Despite their lack of physical activity, hibernating bears maintain muscle strength and bone health. Even if immobilization didn’t cause starvation, osteoporosis, and atrophy in people, we would die of dehydration if placed in an equivalent situation. Hibernating bears, however, are nearly completely self-supporting. The only input they need from the outside world during hibernation is oxygen.

The physiology of bear hibernation is complicated and not fully understood. Scientists are still elucidating basic details about this remarkable process. For example, what causes bears to enter and exit the den? How long do bears need to switch their metabolism from to hibernating mode? As it turns out, the switch is a long process.

Researchers in Sweden used implanted heart rate monitors and GPS-enabled tracking collars on fourteen brown bears. The devices recorded the movement, heart rate, heart rate variability, and body temperature as well as ambient temperature and snow depth. The results, published last year in “Drivers of hibernation in the brown bear,” are insightful because it allowed the researchers to develop correlations between the variables that drive and trigger hibernation.

In fall, well before hibernation begins, body temperature and heart rate of bears began to decrease. Heart rate started to slow, on average, 24 days before den entry, and body temperature began to drop 13 days before den entry. Overall activity lessened 25 days before entry, but metabolic activity declined steeply just as the bears entered their dens. It took an additional 20 days after for heart rate and metabolic activity to bottom out.

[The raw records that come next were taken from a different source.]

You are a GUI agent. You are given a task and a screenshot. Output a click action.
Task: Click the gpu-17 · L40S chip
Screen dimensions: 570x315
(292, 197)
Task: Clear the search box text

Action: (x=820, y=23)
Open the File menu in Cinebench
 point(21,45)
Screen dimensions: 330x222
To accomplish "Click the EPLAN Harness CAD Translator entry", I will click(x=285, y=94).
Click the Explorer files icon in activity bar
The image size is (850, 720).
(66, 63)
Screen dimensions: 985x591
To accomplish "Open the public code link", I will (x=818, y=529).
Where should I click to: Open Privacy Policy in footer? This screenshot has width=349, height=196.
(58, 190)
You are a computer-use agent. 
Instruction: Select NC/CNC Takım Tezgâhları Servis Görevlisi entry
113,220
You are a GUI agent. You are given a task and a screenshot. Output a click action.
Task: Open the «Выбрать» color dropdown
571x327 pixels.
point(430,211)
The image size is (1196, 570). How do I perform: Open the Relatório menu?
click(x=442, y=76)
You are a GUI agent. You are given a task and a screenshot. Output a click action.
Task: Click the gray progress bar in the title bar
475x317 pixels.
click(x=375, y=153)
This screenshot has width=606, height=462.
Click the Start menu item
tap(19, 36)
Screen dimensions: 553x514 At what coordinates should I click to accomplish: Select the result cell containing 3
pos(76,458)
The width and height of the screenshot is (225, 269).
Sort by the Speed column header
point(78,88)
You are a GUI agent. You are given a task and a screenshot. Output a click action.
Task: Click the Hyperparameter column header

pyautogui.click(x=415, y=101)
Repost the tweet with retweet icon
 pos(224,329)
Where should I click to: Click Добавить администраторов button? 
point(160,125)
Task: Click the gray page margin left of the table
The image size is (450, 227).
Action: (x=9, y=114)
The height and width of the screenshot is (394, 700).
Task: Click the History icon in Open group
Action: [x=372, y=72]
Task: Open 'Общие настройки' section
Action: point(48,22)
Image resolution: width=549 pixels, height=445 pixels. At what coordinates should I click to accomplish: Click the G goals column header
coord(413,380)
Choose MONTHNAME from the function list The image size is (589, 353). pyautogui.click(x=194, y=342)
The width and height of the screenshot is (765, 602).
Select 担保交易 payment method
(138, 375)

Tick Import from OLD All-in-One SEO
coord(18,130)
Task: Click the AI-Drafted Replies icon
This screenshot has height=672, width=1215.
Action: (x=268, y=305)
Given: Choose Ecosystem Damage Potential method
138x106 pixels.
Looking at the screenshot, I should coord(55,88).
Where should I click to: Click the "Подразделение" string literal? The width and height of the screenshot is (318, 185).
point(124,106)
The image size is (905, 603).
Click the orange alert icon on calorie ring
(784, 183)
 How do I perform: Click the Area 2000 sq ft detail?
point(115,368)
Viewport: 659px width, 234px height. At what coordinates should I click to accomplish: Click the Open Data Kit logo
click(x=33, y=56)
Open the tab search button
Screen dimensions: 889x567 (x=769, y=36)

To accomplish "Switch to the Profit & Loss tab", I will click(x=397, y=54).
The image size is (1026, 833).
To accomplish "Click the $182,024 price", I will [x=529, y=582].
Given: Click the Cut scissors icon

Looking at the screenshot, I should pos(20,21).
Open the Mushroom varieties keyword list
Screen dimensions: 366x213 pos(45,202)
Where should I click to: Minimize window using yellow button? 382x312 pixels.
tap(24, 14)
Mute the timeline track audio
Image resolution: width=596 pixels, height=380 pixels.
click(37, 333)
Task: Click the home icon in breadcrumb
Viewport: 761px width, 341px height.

The transition back to a more active physiology started long before bears left their dens. Heart and metabolic rate began to rise one month and 20 days, respectively, before den exit. Body temperature began to rise even earlier, a full two months before den exit when winter still locked the landscape in ice and snow. All bears left the den when their body temperature was 36.7˚C (98˚F) ± 0.15 °C, the active-state body temperature for brown bears. As the researchers note, the narrow temperature range at this time suggests bears exit the den when their body temperature reaches a specific point. Body temperature and metabolic rate stabilized 10 and 15 days, respectively, after den exit, but heart rate didn’t stabilize for another month.

Graph that shows the timing of several variables affecting the start and end of hibernation in bears.

These graphs chart the relationship between physiological parameters of brown bears in Sweden. Den entry (left column) and exit (right column) are indicated by time zero (the green vertical line) to determine the sequence of physiological events. SDANN is the standard deviation of heart rate variability over five minute intervals. It was used a proxy measure of metabolic activity. A red line denotes when a variable was decreasing, while a blue line indicates when a variable was increasing, with the number of days from the entry/exit indicated. From Drivers of Hibernation in the Brown Bear and reposted under the Creative Commons Attribution 4.0
International License.

Even though the bears’ physiology initiates the ultimate beginning and end of hibernation, climate plays a role in this process too. Changes to body temperature before den entry were affected by ambient air temperature, but bears largely relied upon a physiologic slowdown to cool themselves. In spring, bears left the den when the weather was right, exiting when air temperature rose to above 3.7˚C ± 1.5 ˚C (38.7˚F ± 2.7˚F).  Some biologists have suggested that food availability drives the timing of den entry, but this study did not attempt to test the hypothesis.

As a survival strategy, bear hibernation is remarkably efficient, and no other animal attains the same physiologic feats. Small mammal hibernators wake to pee; bears don’t even need to do that. Changing from an active metabolism to one of hibernation and back again takes a lot of time. If you are fortunate enough to see a bear in the middle of fall or the middle of spring, that bear is likely living in a transitional body equipped to handle two worlds—one with food and one without.